The task:
Search the material below for the string "will" and list each line that holds it.

::: Supplied material :::

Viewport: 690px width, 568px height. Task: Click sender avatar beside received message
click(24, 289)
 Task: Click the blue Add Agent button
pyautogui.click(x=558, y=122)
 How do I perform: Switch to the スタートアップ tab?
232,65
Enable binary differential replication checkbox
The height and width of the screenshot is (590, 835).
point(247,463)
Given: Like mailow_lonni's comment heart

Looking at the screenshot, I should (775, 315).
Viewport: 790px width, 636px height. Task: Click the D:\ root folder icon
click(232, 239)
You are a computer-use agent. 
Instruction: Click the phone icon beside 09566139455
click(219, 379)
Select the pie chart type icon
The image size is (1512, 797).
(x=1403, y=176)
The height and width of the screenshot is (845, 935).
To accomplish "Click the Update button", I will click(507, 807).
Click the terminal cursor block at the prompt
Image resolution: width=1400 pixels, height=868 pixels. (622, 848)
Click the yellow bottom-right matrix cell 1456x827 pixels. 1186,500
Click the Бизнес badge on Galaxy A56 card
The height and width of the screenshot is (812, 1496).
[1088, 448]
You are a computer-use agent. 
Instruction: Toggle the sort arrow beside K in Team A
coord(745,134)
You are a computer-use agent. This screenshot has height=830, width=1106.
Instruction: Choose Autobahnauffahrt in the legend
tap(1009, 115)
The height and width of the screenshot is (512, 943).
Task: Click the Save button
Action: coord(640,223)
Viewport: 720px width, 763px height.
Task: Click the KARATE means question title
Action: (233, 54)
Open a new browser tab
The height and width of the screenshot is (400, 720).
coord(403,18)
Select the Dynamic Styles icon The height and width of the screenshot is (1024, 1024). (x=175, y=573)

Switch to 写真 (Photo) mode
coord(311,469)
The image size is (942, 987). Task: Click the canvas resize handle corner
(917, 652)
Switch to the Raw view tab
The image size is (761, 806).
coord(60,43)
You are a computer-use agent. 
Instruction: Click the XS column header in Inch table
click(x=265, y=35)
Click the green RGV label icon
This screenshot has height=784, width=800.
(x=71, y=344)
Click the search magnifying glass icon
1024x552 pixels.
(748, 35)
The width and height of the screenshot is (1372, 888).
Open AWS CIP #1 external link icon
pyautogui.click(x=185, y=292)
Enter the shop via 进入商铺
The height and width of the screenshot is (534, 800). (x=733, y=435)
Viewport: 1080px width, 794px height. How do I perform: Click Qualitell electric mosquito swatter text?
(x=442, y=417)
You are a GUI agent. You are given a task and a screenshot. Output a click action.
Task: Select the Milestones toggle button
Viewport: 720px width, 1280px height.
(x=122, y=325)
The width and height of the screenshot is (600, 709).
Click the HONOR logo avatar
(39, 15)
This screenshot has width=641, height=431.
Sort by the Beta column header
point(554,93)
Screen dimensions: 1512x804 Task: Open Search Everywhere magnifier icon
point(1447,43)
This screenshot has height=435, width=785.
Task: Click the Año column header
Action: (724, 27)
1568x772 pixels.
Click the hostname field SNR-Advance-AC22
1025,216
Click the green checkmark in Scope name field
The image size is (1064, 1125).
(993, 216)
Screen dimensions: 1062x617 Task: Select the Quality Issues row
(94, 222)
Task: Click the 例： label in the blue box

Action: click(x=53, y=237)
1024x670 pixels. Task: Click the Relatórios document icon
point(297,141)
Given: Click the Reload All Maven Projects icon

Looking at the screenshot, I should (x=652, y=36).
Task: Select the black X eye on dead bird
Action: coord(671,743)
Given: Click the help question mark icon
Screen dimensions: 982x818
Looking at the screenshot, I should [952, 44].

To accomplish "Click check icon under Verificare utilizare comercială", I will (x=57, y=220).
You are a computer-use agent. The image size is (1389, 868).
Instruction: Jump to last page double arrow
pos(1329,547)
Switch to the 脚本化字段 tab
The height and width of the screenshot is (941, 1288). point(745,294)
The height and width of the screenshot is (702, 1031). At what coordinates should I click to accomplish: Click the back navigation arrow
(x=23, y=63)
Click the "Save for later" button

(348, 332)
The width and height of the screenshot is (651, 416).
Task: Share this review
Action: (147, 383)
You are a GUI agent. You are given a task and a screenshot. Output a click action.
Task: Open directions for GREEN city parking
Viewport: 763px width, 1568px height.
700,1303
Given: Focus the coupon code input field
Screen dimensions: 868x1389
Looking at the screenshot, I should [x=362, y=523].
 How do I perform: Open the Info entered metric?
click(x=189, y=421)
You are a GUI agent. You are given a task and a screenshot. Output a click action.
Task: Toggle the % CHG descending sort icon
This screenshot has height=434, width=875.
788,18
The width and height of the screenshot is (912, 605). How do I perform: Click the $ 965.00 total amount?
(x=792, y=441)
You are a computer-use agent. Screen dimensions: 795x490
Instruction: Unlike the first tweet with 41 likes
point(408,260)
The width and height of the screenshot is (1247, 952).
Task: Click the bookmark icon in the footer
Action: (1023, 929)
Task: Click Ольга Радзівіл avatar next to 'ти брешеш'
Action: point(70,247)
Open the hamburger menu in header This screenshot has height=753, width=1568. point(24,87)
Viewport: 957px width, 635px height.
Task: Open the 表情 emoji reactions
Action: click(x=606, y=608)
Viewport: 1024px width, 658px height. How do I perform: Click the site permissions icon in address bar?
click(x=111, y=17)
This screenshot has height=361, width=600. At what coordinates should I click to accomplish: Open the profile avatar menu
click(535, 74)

:::

The answer:
To accomplish "Click the Update button", I will click(507, 807).
To accomplish "Click check icon under Verificare utilizare comercială", I will (x=57, y=220).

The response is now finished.